Task description ::
Return all the data, word for word.

Listed entries ::

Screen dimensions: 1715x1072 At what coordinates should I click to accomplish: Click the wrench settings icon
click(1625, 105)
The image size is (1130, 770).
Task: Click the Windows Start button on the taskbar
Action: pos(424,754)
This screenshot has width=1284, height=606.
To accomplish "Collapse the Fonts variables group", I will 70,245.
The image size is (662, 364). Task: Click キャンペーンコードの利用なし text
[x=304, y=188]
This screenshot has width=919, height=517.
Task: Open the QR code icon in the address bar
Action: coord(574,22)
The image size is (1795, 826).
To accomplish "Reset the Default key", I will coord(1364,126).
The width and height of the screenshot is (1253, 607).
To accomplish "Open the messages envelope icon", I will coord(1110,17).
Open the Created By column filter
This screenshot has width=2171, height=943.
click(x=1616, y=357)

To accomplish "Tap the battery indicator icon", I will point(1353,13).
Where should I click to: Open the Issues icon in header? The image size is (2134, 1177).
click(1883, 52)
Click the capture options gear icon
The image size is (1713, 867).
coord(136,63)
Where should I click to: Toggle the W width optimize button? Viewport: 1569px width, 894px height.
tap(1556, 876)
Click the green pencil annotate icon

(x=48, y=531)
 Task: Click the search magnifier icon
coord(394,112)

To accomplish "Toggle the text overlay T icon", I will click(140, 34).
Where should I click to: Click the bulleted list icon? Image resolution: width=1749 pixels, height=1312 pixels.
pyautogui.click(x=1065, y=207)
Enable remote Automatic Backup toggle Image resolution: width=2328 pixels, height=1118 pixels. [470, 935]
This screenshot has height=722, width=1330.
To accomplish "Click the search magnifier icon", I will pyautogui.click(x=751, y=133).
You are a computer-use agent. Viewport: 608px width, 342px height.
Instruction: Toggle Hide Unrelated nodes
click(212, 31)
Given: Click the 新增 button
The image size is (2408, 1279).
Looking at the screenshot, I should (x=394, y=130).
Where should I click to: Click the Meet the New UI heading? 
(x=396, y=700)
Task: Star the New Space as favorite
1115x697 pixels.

Task answer ::
Screen dimensions: 1715x1072 At what coordinates should I click to accomplish: Click the wrench settings icon
click(1625, 105)
The image size is (1130, 770).
Task: Click the Windows Start button on the taskbar
Action: pos(424,754)
This screenshot has width=1284, height=606.
To accomplish "Collapse the Fonts variables group", I will 70,245.
The image size is (662, 364). Task: Click キャンペーンコードの利用なし text
[x=304, y=188]
This screenshot has width=919, height=517.
Task: Open the QR code icon in the address bar
Action: coord(574,22)
The image size is (1795, 826).
To accomplish "Reset the Default key", I will coord(1364,126).
The width and height of the screenshot is (1253, 607).
To accomplish "Open the messages envelope icon", I will coord(1110,17).
Open the Created By column filter
This screenshot has width=2171, height=943.
click(x=1616, y=357)

To accomplish "Tap the battery indicator icon", I will point(1353,13).
Where should I click to: Open the Issues icon in header? The image size is (2134, 1177).
click(1883, 52)
Click the capture options gear icon
The image size is (1713, 867).
coord(136,63)
Where should I click to: Toggle the W width optimize button? Viewport: 1569px width, 894px height.
tap(1556, 876)
Click the green pencil annotate icon

(x=48, y=531)
 Task: Click the search magnifier icon
coord(394,112)

To accomplish "Toggle the text overlay T icon", I will click(140, 34).
Where should I click to: Click the bulleted list icon? Image resolution: width=1749 pixels, height=1312 pixels.
pyautogui.click(x=1065, y=207)
Enable remote Automatic Backup toggle Image resolution: width=2328 pixels, height=1118 pixels. [470, 935]
This screenshot has height=722, width=1330.
To accomplish "Click the search magnifier icon", I will pyautogui.click(x=751, y=133).
You are a computer-use agent. Viewport: 608px width, 342px height.
Instruction: Toggle Hide Unrelated nodes
click(212, 31)
Given: Click the 新增 button
The image size is (2408, 1279).
Looking at the screenshot, I should (x=394, y=130).
Where should I click to: Click the Meet the New UI heading? 
(x=396, y=700)
Task: Star the New Space as favorite
1115x697 pixels.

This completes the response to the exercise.